■ **Your objective**
Please write out the records exactly, everything from the line containing "Click the scrollbar" down to the line containing "(x=89, y=47)", with both of those lines included.
= = = = =
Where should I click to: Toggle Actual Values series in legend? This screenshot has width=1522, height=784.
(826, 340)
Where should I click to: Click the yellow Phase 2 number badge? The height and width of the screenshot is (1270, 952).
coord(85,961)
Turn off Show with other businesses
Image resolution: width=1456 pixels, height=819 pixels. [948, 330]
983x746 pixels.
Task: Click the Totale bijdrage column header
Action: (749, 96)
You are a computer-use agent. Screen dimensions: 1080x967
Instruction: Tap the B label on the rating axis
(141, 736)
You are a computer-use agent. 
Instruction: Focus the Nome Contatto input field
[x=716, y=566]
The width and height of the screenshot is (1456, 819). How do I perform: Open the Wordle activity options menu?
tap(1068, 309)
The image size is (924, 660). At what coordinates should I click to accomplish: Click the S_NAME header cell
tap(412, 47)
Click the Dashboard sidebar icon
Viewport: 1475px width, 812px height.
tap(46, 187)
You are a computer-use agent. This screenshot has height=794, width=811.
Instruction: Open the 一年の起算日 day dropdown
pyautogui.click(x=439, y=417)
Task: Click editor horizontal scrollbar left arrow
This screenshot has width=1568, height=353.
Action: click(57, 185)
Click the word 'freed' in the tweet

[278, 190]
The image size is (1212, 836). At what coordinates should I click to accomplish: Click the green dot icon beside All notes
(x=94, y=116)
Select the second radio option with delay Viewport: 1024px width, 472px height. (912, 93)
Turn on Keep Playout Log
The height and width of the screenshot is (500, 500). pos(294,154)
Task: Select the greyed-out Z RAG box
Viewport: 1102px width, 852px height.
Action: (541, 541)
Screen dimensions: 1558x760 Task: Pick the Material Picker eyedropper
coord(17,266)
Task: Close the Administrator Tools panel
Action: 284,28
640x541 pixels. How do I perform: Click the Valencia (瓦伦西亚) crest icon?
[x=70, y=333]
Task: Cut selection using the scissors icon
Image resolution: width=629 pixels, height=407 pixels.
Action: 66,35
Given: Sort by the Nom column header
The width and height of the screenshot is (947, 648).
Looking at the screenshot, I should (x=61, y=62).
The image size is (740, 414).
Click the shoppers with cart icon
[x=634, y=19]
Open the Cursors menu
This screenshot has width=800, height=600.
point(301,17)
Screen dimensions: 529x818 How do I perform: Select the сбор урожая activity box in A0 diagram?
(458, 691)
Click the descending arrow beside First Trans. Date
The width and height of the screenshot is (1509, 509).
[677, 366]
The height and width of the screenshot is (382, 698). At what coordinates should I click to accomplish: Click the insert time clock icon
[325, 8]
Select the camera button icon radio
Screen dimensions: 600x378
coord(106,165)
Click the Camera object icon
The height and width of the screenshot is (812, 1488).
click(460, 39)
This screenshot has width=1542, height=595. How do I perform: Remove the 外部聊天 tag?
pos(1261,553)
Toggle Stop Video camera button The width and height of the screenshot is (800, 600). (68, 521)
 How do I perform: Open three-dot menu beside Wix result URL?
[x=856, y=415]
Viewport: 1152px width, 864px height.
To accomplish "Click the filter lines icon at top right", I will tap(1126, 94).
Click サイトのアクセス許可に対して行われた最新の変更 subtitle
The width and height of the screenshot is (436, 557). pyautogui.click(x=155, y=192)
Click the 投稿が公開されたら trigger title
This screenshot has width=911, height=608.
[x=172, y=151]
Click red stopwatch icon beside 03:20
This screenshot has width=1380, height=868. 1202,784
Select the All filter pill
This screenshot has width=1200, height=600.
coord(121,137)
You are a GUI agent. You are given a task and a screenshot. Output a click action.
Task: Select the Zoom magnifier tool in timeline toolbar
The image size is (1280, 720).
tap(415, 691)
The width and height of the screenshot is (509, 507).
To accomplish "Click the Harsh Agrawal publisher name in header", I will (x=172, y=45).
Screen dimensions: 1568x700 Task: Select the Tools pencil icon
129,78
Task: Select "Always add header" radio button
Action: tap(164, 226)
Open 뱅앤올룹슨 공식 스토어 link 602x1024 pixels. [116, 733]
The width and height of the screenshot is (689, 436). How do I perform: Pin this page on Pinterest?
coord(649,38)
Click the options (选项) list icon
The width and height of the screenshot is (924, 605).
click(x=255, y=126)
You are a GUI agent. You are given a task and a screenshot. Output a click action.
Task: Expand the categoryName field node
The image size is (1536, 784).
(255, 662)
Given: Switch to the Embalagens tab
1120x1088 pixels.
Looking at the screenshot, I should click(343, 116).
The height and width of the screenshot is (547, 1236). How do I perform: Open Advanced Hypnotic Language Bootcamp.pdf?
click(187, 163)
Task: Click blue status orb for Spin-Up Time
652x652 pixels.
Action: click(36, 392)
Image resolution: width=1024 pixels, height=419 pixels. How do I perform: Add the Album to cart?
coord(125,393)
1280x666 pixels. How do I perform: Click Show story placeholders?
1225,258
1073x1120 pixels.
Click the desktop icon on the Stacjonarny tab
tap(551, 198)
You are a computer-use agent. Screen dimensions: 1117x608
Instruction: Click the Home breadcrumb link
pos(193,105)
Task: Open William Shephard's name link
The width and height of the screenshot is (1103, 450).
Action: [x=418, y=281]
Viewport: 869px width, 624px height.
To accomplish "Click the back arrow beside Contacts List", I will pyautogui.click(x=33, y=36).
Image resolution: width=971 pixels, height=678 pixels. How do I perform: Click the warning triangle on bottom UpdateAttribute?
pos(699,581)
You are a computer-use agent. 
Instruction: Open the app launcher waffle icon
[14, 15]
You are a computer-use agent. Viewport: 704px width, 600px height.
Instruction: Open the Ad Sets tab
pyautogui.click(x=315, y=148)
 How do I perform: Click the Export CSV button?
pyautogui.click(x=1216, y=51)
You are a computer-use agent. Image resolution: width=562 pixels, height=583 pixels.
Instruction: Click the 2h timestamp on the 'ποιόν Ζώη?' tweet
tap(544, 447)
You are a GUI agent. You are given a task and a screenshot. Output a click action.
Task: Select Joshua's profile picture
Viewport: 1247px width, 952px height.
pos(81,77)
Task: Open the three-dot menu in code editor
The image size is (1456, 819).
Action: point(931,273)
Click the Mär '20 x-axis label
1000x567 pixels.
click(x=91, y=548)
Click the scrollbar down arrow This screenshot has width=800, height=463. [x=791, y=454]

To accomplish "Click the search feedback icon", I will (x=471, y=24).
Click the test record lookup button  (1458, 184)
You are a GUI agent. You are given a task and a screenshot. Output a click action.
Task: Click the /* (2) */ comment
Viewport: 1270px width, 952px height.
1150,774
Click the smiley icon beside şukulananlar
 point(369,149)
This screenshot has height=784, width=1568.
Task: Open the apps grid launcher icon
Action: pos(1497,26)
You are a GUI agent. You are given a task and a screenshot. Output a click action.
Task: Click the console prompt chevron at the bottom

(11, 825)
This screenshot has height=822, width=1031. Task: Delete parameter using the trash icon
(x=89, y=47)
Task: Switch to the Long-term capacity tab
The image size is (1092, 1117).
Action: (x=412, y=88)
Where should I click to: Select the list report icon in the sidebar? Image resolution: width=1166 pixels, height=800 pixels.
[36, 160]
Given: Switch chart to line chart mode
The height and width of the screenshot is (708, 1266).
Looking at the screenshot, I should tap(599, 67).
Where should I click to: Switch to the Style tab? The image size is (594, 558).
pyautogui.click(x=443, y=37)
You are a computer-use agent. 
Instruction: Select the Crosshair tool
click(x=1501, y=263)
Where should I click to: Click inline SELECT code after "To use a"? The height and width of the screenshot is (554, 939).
= = = = =
■ **Output of the task**
Click the scrollbar down arrow This screenshot has width=800, height=463. [x=791, y=454]

To accomplish "Click the search feedback icon", I will (x=471, y=24).
Click the test record lookup button  (1458, 184)
You are a GUI agent. You are given a task and a screenshot. Output a click action.
Task: Click the /* (2) */ comment
Viewport: 1270px width, 952px height.
1150,774
Click the smiley icon beside şukulananlar
 point(369,149)
This screenshot has height=784, width=1568.
Task: Open the apps grid launcher icon
Action: pos(1497,26)
You are a GUI agent. You are given a task and a screenshot. Output a click action.
Task: Click the console prompt chevron at the bottom

(11, 825)
This screenshot has height=822, width=1031. Task: Delete parameter using the trash icon
(x=89, y=47)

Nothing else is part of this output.